Format the data below as a JSON list of strings with one string per line, and skip any blank lines.

<<<<

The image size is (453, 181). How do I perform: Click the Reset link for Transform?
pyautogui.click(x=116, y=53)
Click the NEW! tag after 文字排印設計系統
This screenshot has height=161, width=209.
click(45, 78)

>>>>

*Solution for this exercise*:
[
  "The image size is (453, 181). How do I perform: Click the Reset link for Transform?",
  "pyautogui.click(x=116, y=53)",
  "Click the NEW! tag after 文字排印設計系統",
  "This screenshot has height=161, width=209.",
  "click(45, 78)"
]